Start of TASK INPUT

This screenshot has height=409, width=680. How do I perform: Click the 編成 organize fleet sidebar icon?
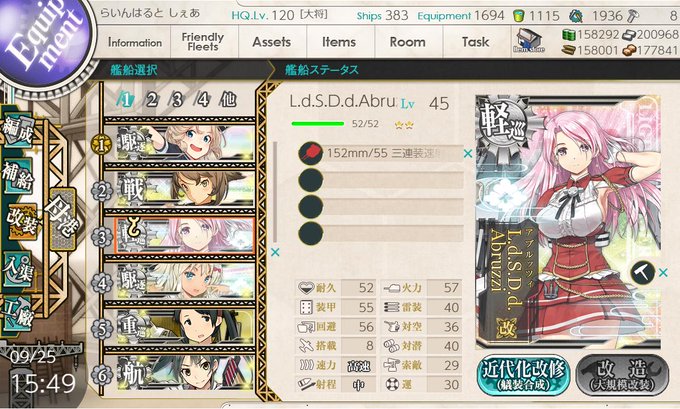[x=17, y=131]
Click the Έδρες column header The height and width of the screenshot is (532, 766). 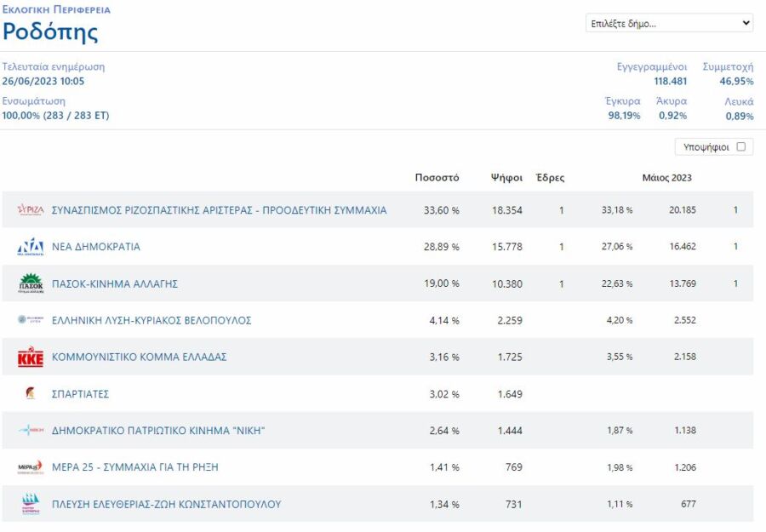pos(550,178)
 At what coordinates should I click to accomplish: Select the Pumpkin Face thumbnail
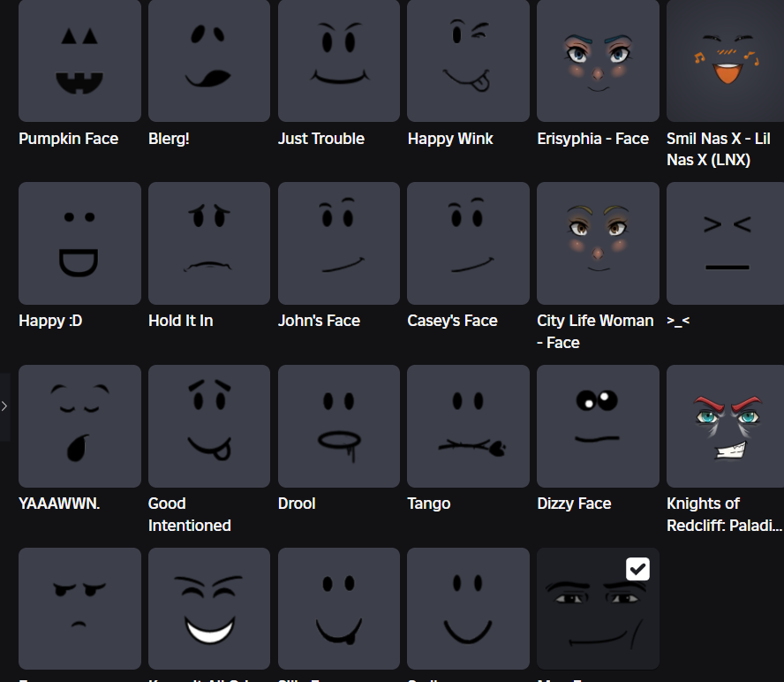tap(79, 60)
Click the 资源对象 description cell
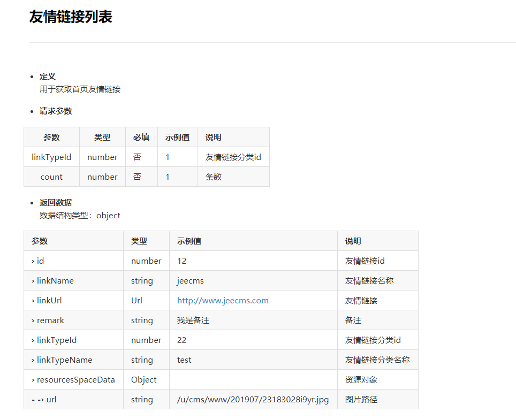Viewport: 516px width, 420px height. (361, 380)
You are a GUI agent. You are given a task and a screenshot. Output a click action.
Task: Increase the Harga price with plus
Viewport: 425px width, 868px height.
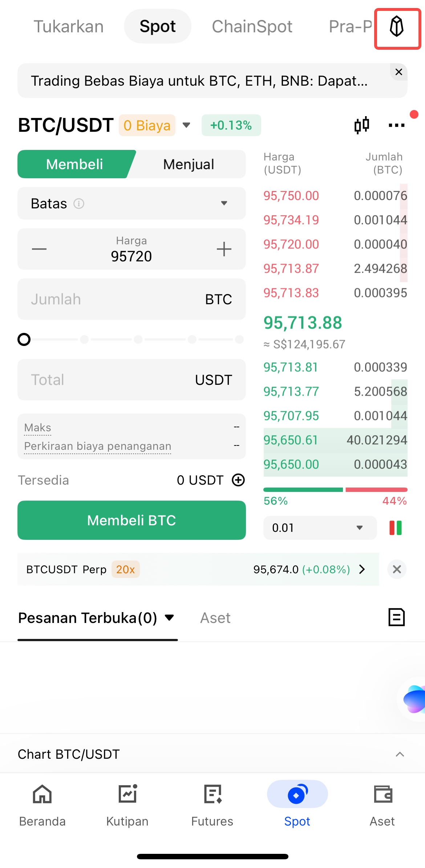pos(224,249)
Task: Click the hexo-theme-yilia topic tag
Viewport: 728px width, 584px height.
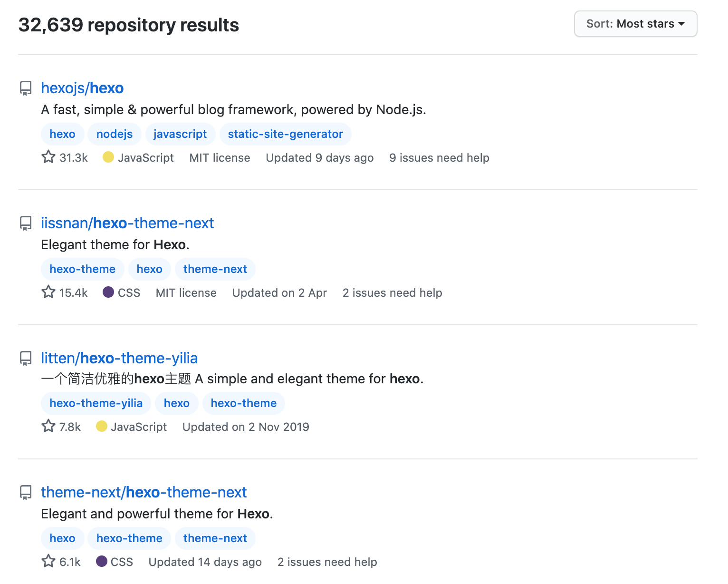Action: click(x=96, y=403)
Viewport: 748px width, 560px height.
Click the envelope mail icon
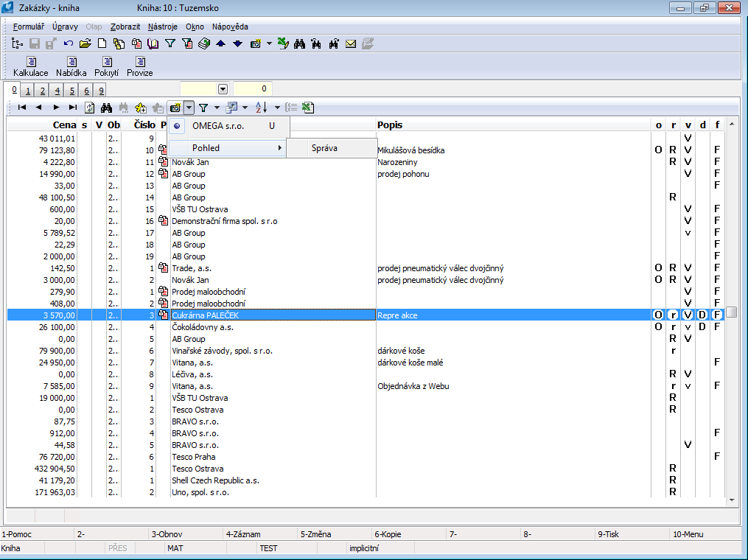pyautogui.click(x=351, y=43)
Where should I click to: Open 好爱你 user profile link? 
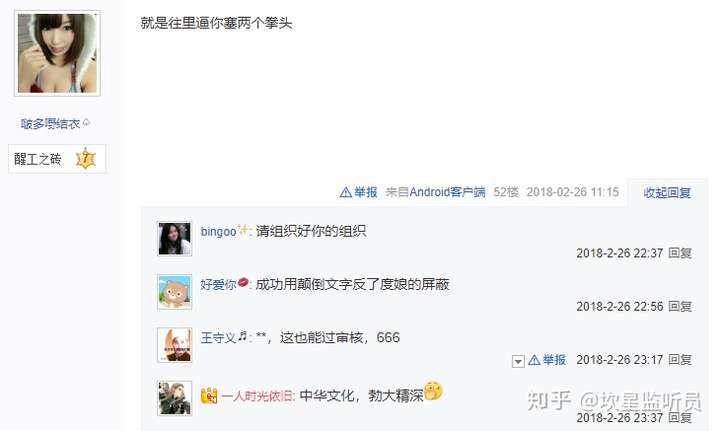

End of TASK INPUT
Start of TASK INPUT

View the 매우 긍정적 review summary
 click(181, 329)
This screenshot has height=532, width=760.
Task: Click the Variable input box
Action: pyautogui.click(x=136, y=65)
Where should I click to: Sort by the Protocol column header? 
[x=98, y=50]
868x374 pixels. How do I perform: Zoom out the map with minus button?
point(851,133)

End of TASK INPUT

YOUR TASK
Reproduce, word for word, only the lines in the records above from the line with "You are a GUI" through the line with "Where should I click to: Open", including both ends; omit the pictures.

FINAL ANSWER
You are a GUI agent. You are given a task and a screenshot. Output a click action.
Task: Increase the Harga price with plus
Viewport: 425px width, 868px height.
pos(224,249)
Task: Click the hexo-theme-yilia topic tag
Viewport: 728px width, 584px height.
Action: click(x=96, y=403)
Viewport: 748px width, 560px height.
Click the envelope mail icon
pyautogui.click(x=351, y=43)
Where should I click to: Open 好爱你 user profile link? 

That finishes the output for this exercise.